*** EXCERPT TO READ ***
Welcome back to our weekly show!
And I'm obviously using 'weekly' in the loosest sense possible. Also 'show'.
Week 1 in numbers
Our first week had 8 days, due to my lack of time and coordination.
I couldn't get the status snapshot on Wednesday morning, so I waited for 24 more hours to get the situation after everything got updated overnight.
As our frequent readers might remember, I am running BOINC on my day-to-day laptop. That means about 12 hours/day on weekdays, plus maybe a couple of hours on weekends.
I chose not to leave it running overnight for the challenge, I find that a bit wasteful, perhaps I will detail in a separate post.
To start with a bang, here's the "cash" produced (I started the challenge at 0 owed GRC):
See, I told you I'd get rich :)
The magnitude went pretty up smoothly, with a small hiatus over the weekend for obvious reasons
If we look at the projects overview, they all went up pretty well, except for WCG which seems to be lagging behind quite a bit.
But that image doesn't tell the whole story. Looking at the Mag graph per project, we see that SRBase decided to take a suddden vacation right after the beginning of our challege.
I really don't know what happened there, but for 3 or 4 days there were no WUs coming, with no apparent error in the log. I tried updating manually, suspending all the other projects, nothing worked.
But then it came back on its own, and SRBase nicely recovered the Mag gap and (spoiler alert) is shaping up to become the most productive of the projects.
The title above is just clickbait. Fake news. Covfefe.
It turns out I have no clue how to compare the numbers for individual projects in a meaningful way.
- Mag depends directly on each project's success with crunchers. See WCG above, while it had equal weight to the other projects, it managed to gather less Mag in a week than SRBase, which was on the bench half the time
- RAC is a great way to compare participants to the same project, but seems meaningless for cross-project evaluations. Here is how my stats looked on Thursday:
- Credit is even worse, because it's an all-time aggregate value and doesn't really show what happened on such a short period (that's what RAC was created for in the first place). And every project seems to be pulling values out of its ..er.. servers anyway, with no traceable logic.
So to be able to set up a method of comparing each project's throughput in my particular case, I think one idea would be to compare actual CPU time spent on each.
*** End of EXCERPT TO READ ***
PROMPT:
According to the BOINC challenge post, how many days did the first week have? Answer from the text alone, without consulting the data.
*** SUPPLIED DATA ***
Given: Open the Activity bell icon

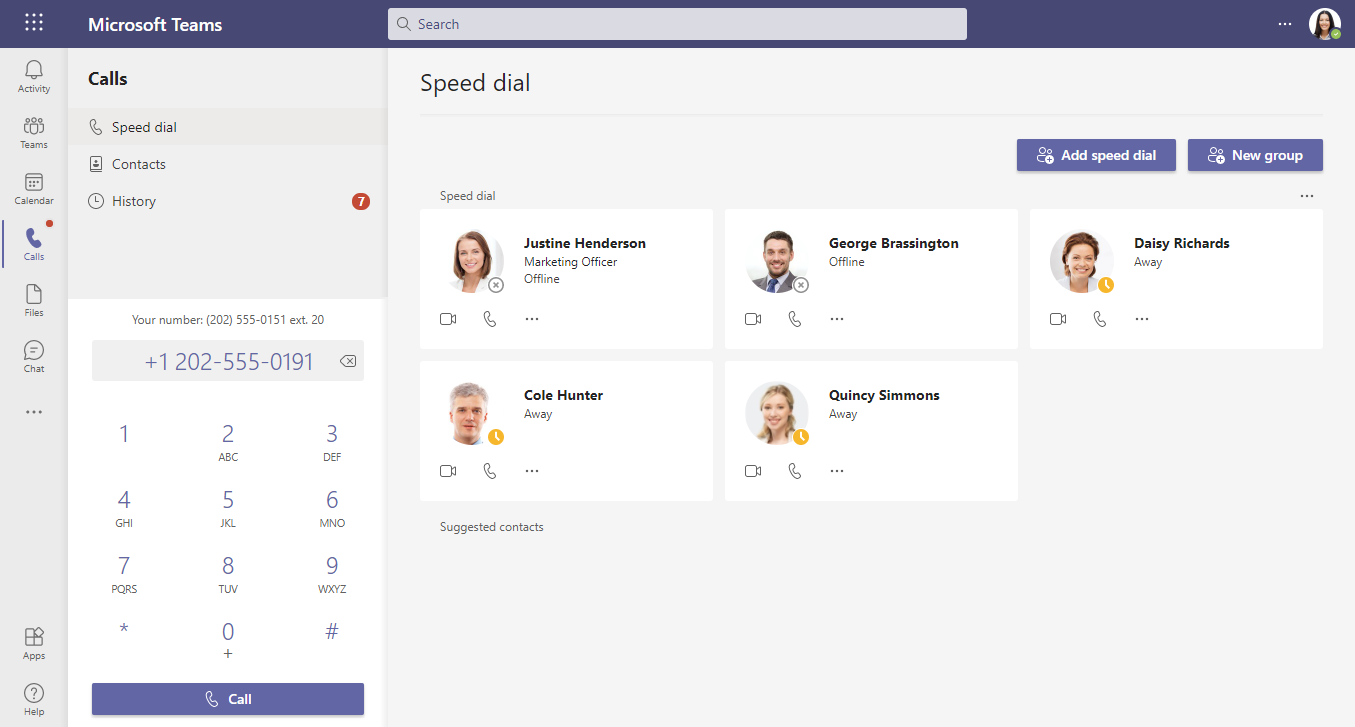Looking at the screenshot, I should click(34, 76).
*** End of SUPPLIED DATA ***
OUTPUT OF THE EXERCISE:
Eight days.